Drug treatments, fall precautions, and lifestyle changes suggested to patients with osteoporosis have led to a 21–66 percent reduction in fracture risk14. Despite the availability of effective anabolic and anti-absorption drugs, osteoporosis and related fractures remain an unsolvable problem, forcing health organizations to recently launch a “Call to Action” to address the crisis in osteoporosis treatment15. Exaggerated concerns regarding the side effects of some medications have resulted in the use of exercise to prevent osteoporosis16.

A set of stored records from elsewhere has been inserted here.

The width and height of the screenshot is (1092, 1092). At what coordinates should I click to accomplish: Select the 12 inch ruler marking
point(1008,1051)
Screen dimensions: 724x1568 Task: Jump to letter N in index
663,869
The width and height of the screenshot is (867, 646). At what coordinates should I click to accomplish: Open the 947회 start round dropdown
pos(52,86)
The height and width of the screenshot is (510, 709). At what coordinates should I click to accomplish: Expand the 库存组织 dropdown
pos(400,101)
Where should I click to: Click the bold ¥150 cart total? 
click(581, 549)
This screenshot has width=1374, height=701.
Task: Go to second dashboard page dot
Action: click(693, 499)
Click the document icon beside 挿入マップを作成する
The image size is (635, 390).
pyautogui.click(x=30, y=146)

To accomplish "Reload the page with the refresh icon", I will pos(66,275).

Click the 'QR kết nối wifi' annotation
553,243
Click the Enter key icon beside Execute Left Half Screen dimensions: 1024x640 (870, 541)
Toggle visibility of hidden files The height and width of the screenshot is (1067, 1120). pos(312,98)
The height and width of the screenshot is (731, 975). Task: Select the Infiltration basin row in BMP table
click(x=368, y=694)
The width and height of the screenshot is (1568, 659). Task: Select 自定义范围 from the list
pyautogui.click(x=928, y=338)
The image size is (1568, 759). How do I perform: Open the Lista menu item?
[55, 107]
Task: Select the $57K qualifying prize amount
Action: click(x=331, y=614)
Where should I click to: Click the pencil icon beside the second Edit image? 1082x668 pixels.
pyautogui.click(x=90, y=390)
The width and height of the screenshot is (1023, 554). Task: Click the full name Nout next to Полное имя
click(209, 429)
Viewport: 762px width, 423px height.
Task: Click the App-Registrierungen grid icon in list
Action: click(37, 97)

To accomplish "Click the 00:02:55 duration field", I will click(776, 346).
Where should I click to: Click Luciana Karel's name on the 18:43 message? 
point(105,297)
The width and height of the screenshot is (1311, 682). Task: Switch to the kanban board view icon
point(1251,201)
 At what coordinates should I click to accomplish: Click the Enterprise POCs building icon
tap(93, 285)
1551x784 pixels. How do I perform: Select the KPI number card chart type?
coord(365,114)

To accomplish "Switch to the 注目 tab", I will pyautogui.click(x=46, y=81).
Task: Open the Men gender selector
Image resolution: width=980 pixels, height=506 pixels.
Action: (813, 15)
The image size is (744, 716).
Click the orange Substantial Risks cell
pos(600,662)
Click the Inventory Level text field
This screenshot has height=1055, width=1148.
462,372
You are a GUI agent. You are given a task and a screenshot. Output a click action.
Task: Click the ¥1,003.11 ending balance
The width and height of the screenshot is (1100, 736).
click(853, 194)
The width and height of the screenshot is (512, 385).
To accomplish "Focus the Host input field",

Physical activity (PA) is recommended as a safe and low-cost non-pharmacological intervention strategy to change bone risk factors and maintain musculoskeletal health17. It has been shown that the mechanical load resulting from PA increases muscle mass, creates mechanical stress on the skeleton, and increases osteoblast activity18. Various physical activities are effective in preventing and treating OP and AI is effective in data classification and quick access to results19,20. Due to the beneficial effects of PA in the prevention of osteoporosis, physician and patient accessibility to appropriate and effective sports activities is essential21. The second goal of this study was to develop artificial intelligence to propose appropriate exercise protocols for OP patients' improvement.

Materials and methods

Ethics

The present study was a prospective cohort design approved by the Research Ethics Committee of Allameh Tabataba’i University with ID: IR.ATU.REC.1399.038. Subjects provided written informed consent to participate in the study and all research was conducted according to the relevant instructions. In order to protect the privacy of these clinical data, all ethical principles of patients’ rights have been heed and participants’ names were not mentioned.

Study participants

A total of 1224 patients of Ayatollah Kashani, Milad, and Khatam al-Anbia hospitals (Tehran, Iran) in the period 2019–2021 were included in the study. The inclusion criteria comprised of the age range of 35–85 years, with clinical risk factors related to osteoporosis. The sample size using G-Power software with effect size of 0.15, test power of 0.89 and error value of 0.05 was 368 participants. For greater assurance in this study, the sample size was increased to 1224 participants. Patients were separated into women (n = 754) and men groups (n = 470).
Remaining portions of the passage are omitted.